Exercise objective — Beginning with the line that has "The width and" and ending with the line that has "This screenshot has width=1200, height=633.", retype the entries below exactly, except for the pictures.

Information shown —
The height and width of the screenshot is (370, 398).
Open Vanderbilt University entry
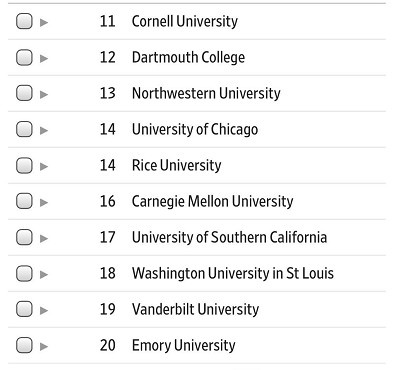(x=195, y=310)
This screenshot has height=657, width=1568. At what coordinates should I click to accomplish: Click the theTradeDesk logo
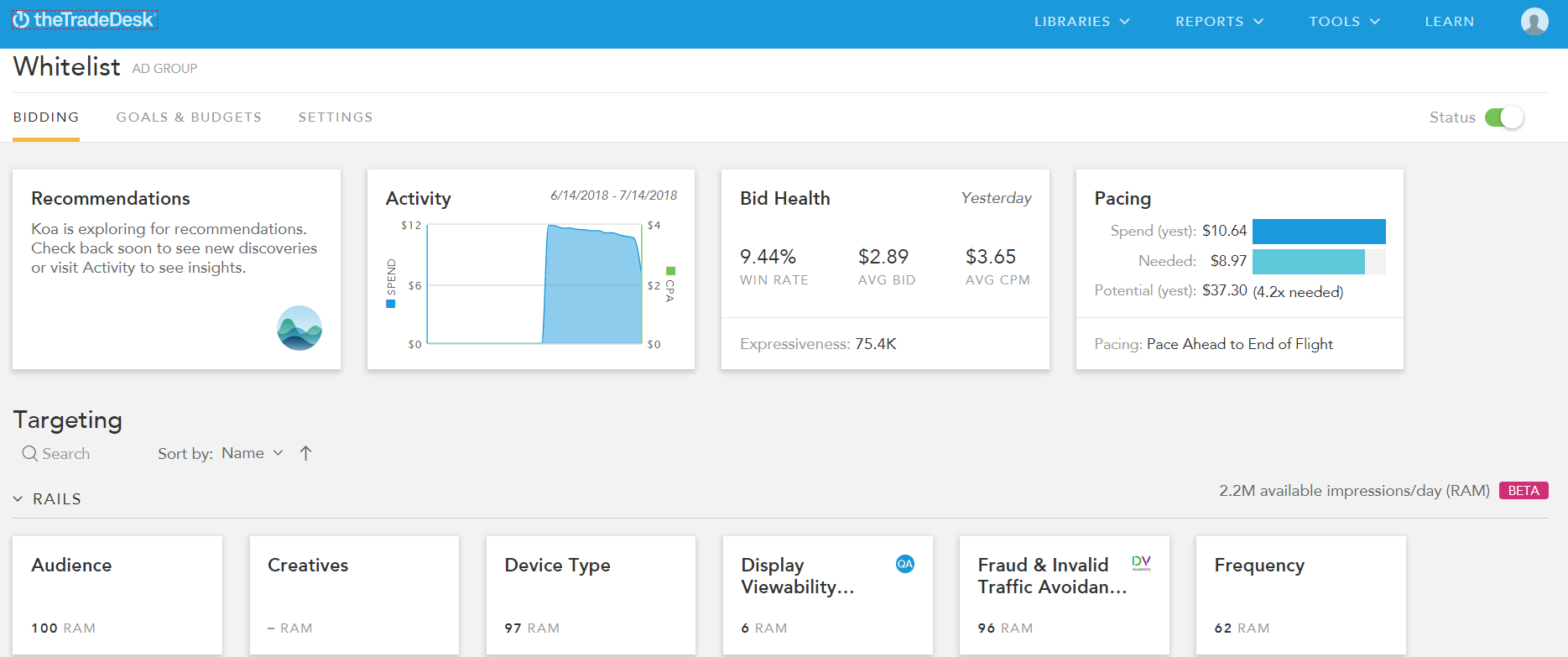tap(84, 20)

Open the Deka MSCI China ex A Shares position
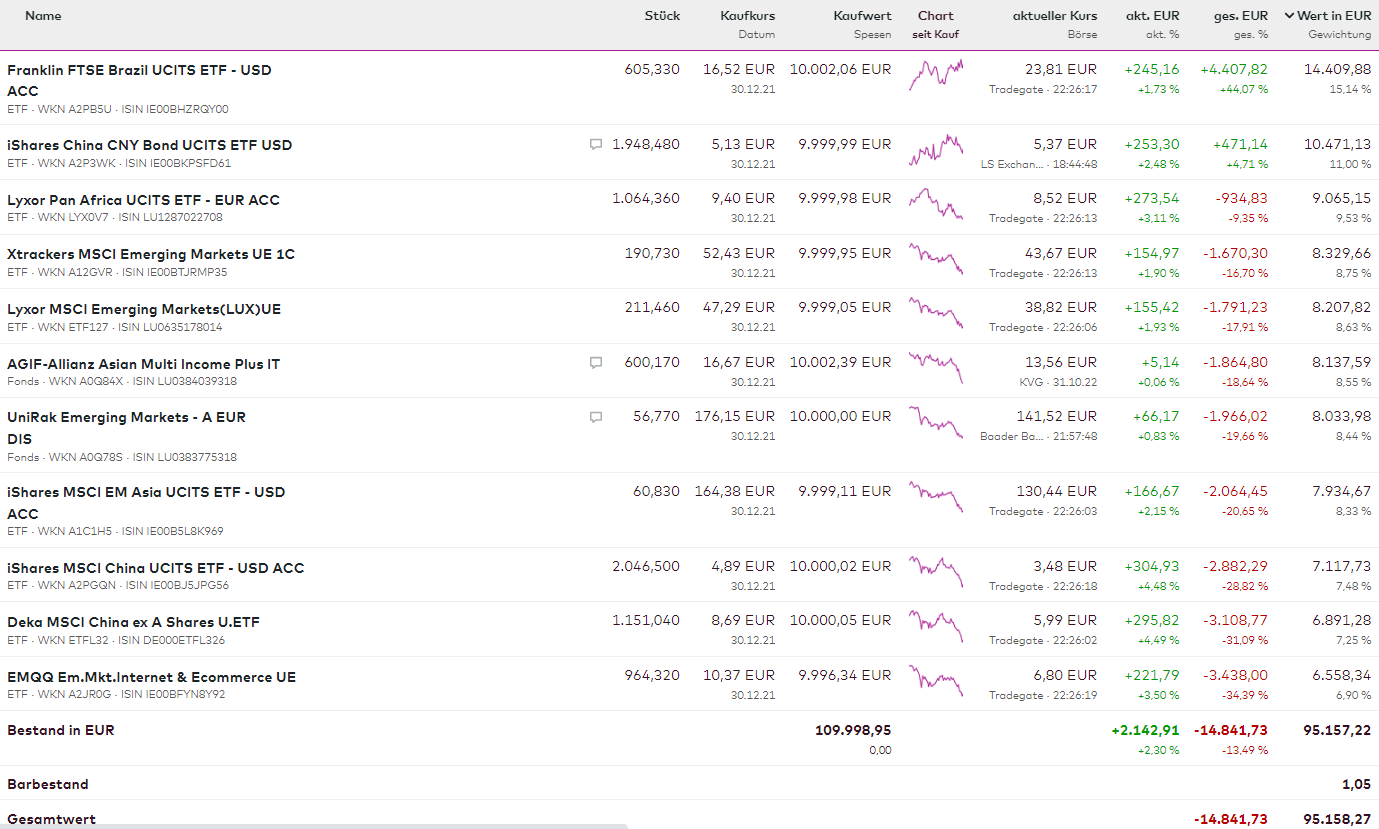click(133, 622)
---
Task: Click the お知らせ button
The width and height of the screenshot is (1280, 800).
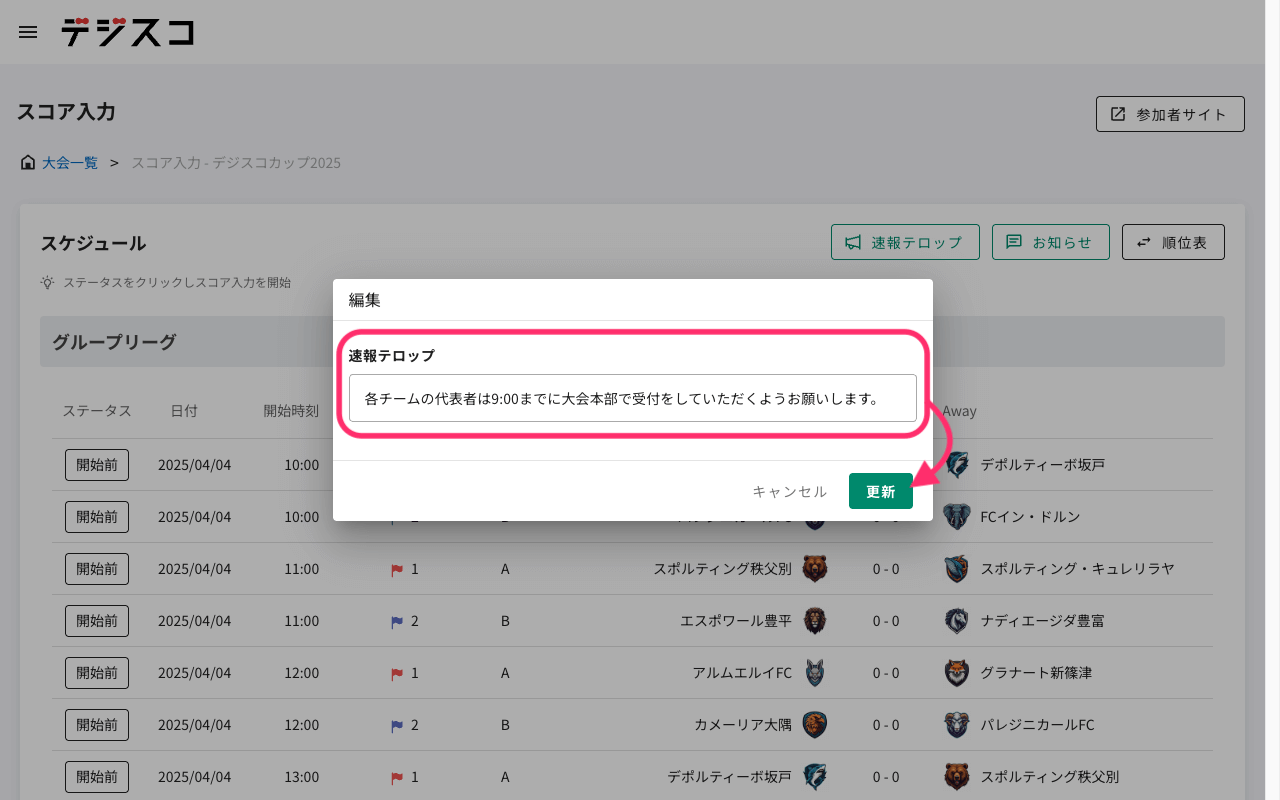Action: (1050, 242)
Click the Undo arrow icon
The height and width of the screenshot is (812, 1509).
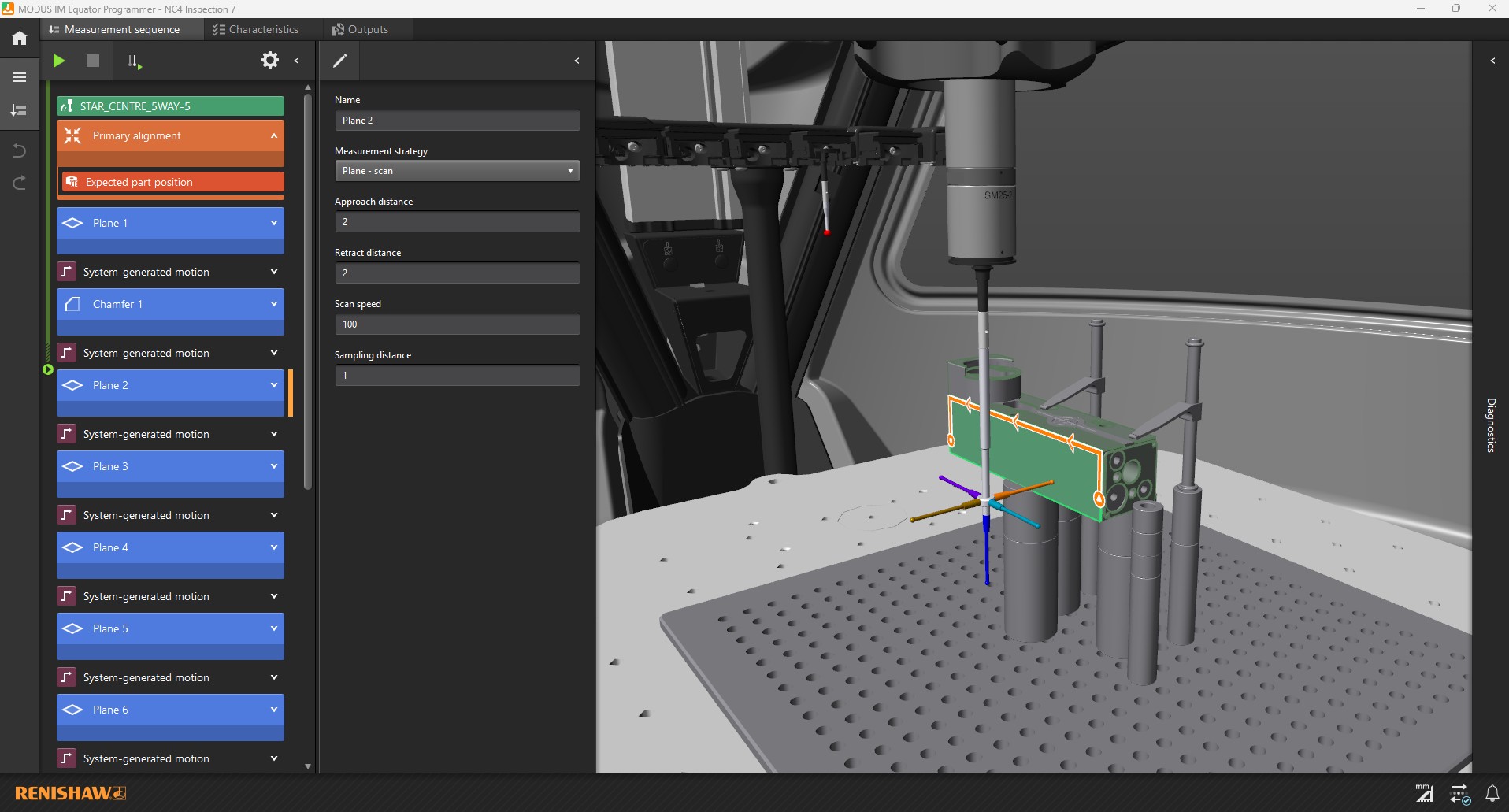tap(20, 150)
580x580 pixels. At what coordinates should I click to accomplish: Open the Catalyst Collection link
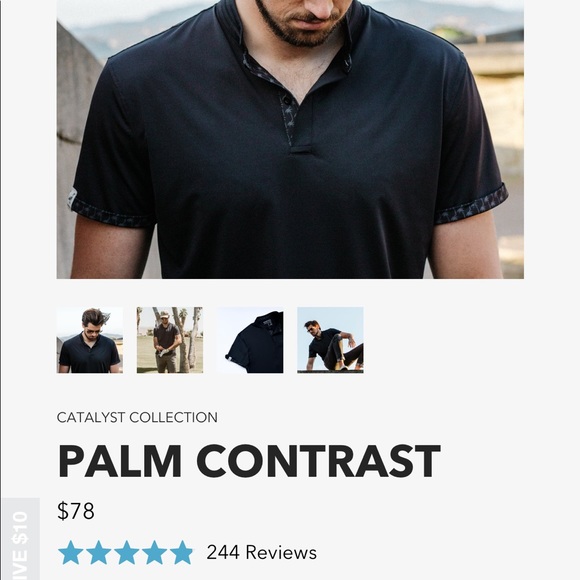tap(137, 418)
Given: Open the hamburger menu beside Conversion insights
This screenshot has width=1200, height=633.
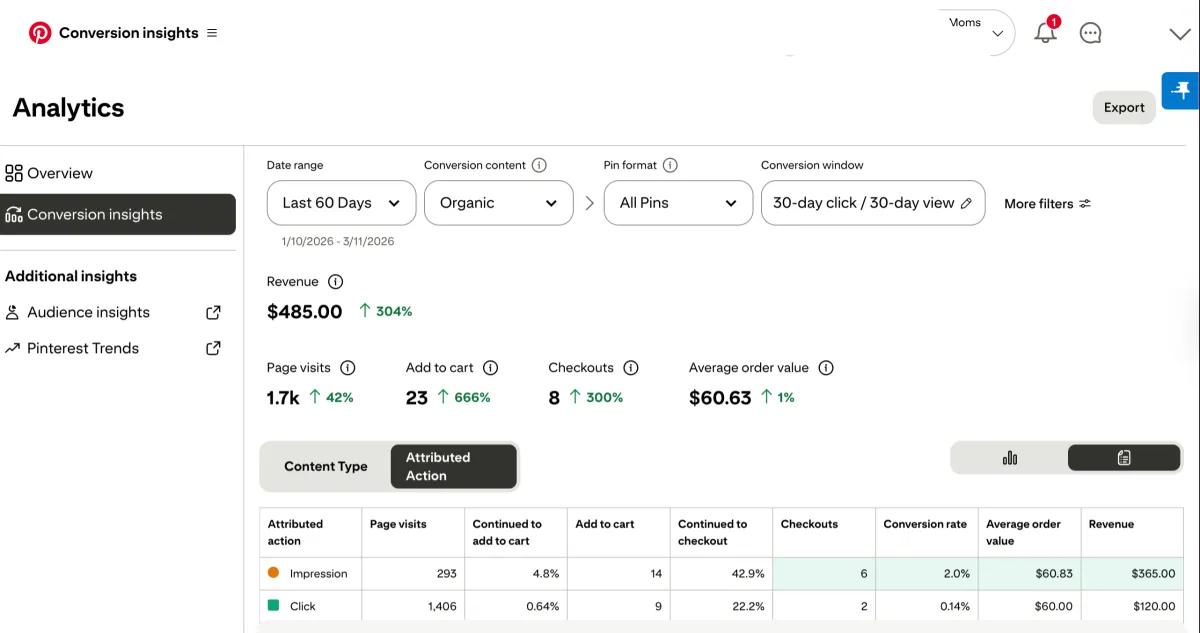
---
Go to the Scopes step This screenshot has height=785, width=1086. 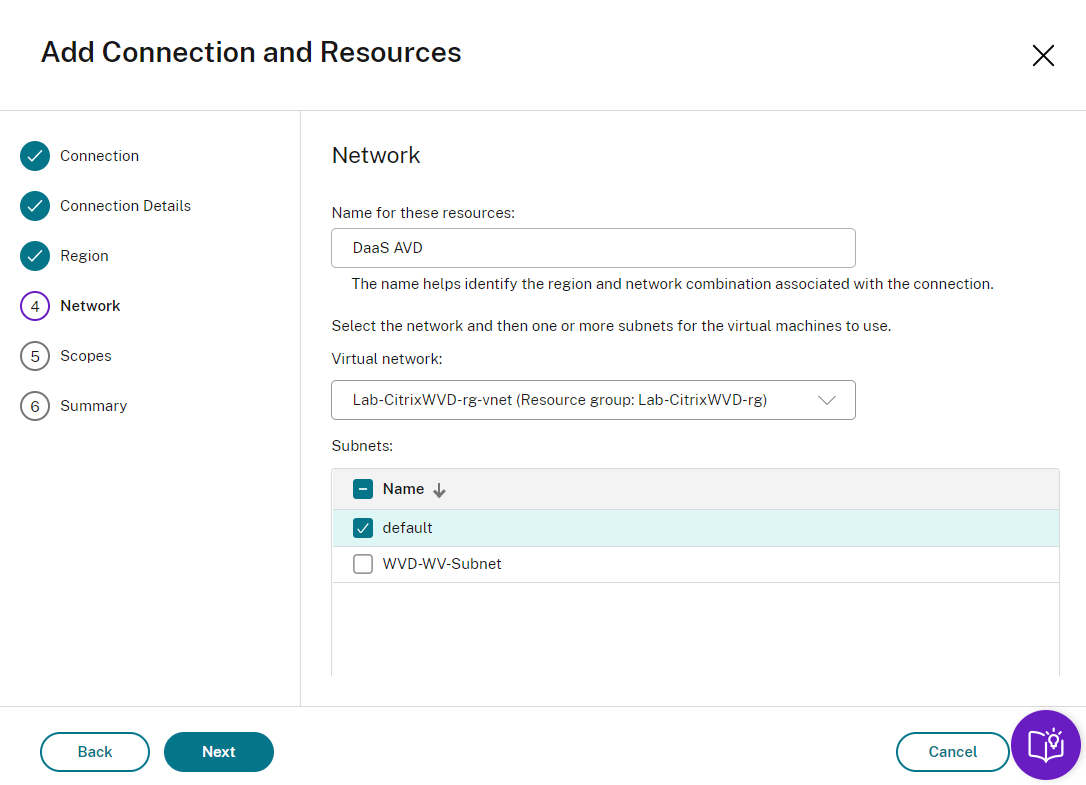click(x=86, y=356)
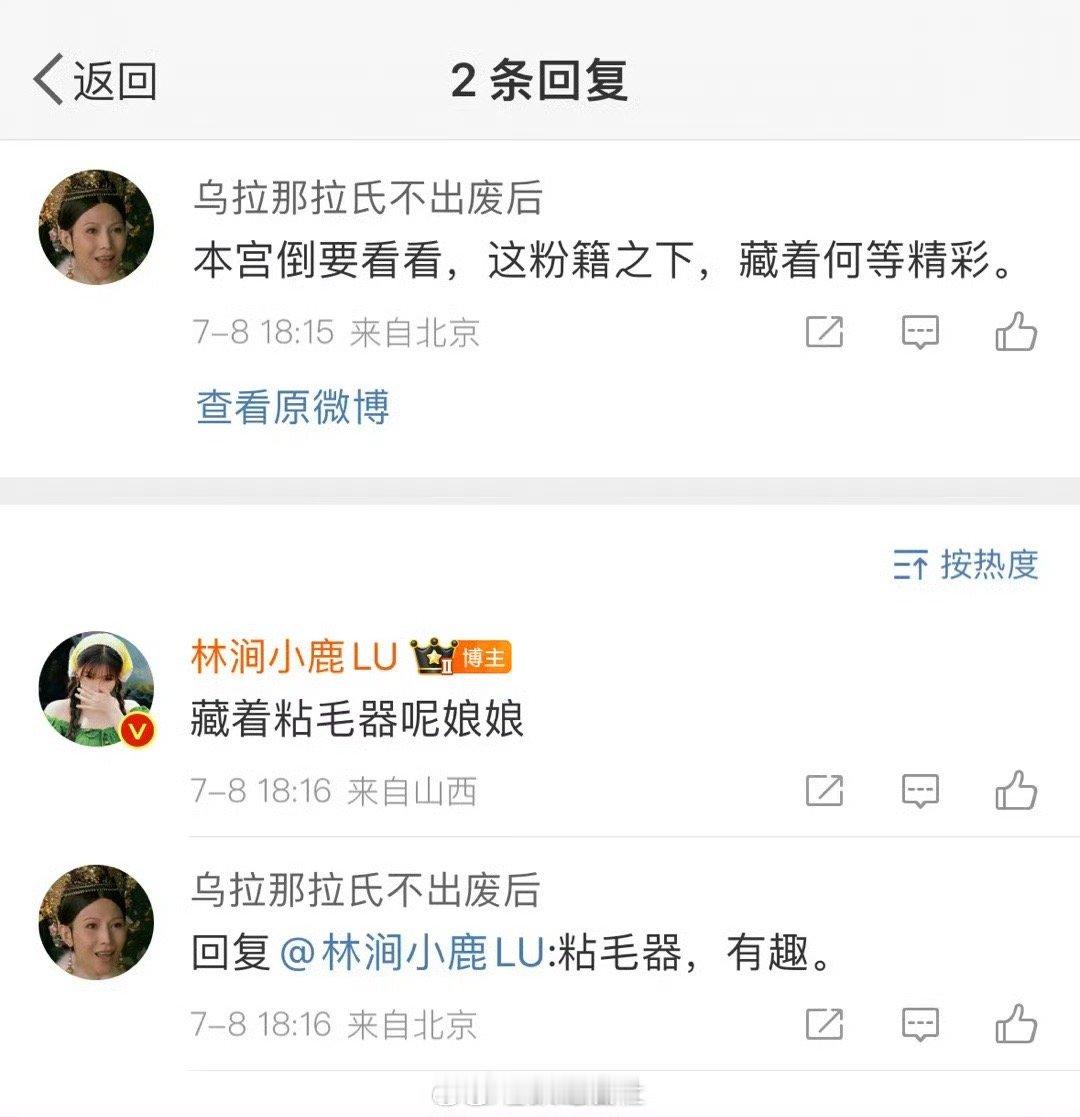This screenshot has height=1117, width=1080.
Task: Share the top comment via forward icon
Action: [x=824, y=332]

Exercise solution —
The width and height of the screenshot is (1280, 800).
Action: (1050, 242)
Click the Undo arrow icon
The height and width of the screenshot is (812, 1509).
tap(20, 150)
580x580 pixels. At what coordinates should I click to accomplish: Open the Catalyst Collection link
tap(137, 418)
Given: Open the hamburger menu beside Conversion insights
This screenshot has width=1200, height=633.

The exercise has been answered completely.